Saturday, October 04, 2008

Penn State: Making Life Absurd

Faculty Trading Cards appeared in a satire about the corporate future of San Francisco State University  by  N. Fielden in 2002.
The restructuring of GE was only one of a series of changes that had overtaken the university. Upon his accession to the throne in 2008, Provost Sheldon Axler had decided that each department and program needed to reinvigorate themselves and had issued a call for proposals and pilot projects.

Several departments had responded with creative ideas: Jules Tygiel of Baseball Studies had come up with the idea of faculty trading cards. Students began collecting faculty cards, which listed their degrees, SAT and GRE scores, short bios (Hector had overhead a classmate on Monday exclaim loudly over locating a rare rookie Pamela Vaughn card which he had hoped to trade for a current Frank Bayliss card with his outrageously high grant average.) The brilliant piece of the trading card idea was not the listing of information however, which did help to demystify the faculty and make their humanity more three dimensional, but what else was included besides the conventional. In addition to standard CV material. Faculty had to also list one or two major failures in their biographical sketches.
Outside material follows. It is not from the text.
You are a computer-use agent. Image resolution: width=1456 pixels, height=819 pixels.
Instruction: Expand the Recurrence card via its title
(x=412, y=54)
Students could learn, for example, that Eric Solomon had been once fired from a library assistant position because he insisted on reading all the books before reshelving them at the university of Maine, a characteristic but singular act of defiance, but took that experience as a motivator for going onto graduate study. Faculty were urged to include failures of every description (low journal article acceptance rates, broken book contracts, failed marriages, most embarrassing public utterances, etc.) and the candor had done miracles to boost credibility. One professor, in her philosophy class had described the shift as the "culture of vulnerability." She mentioned Kierkegaard as saying that it was not possible to love without risk, and she had even taken the time to show the class the manuscript for her first book, which had come back from the publisher's copy editor with red marks and corrections all over it. It heartened the class to see that even a heavyweight published author got rough treatment from fussy grammatically obsessed types in places of power.
The idea was expanded on in another satire of  universities  by Luis Martinez-Fernadndez in Academe a publication of the AAUP in 2003.
In our celebrity-driven, star-struck culture, university professors do not receive the attention or praise—not to mention the paychecks—of movie actors, pop music idols, super models, or sports stars. Although professors' egos may not be much smaller than those of celebrities, academia lacks the promotional infrastructure of professional sports and the entertainment industry. For example, we have no televised award shows (there's a different one almost every night), magazine covers cluttering supermarket checkout aisles, or trading cards. That may explain why so many people know how many home runs Barry Bonds has hit, what Jennifer López is wearing, and who is dating Britney Spears. It also hints at why no one knows—or cares to know—much about the accomplishments of unsung professors toiling at America's colleges and universities.

To begin addressing this unfortunate disparity, I propose that university presses produce and market Trading CardsTM for the Professoriate. I have even trademarked the name in case the idea flies. Professors' cards would follow the format of the popular baseball cards that have done so much to promote the national pastime and its professional players. Both children and adults could collect and trade the cards, and our profession's image and prestige would reach new heights. Moreover, the cards should provide the financially strapped university presses with a solid source of revenue.
You had to know it would only be a matter of time before a university president thought, "faculty trading cards...now that's an idea whose time has come!".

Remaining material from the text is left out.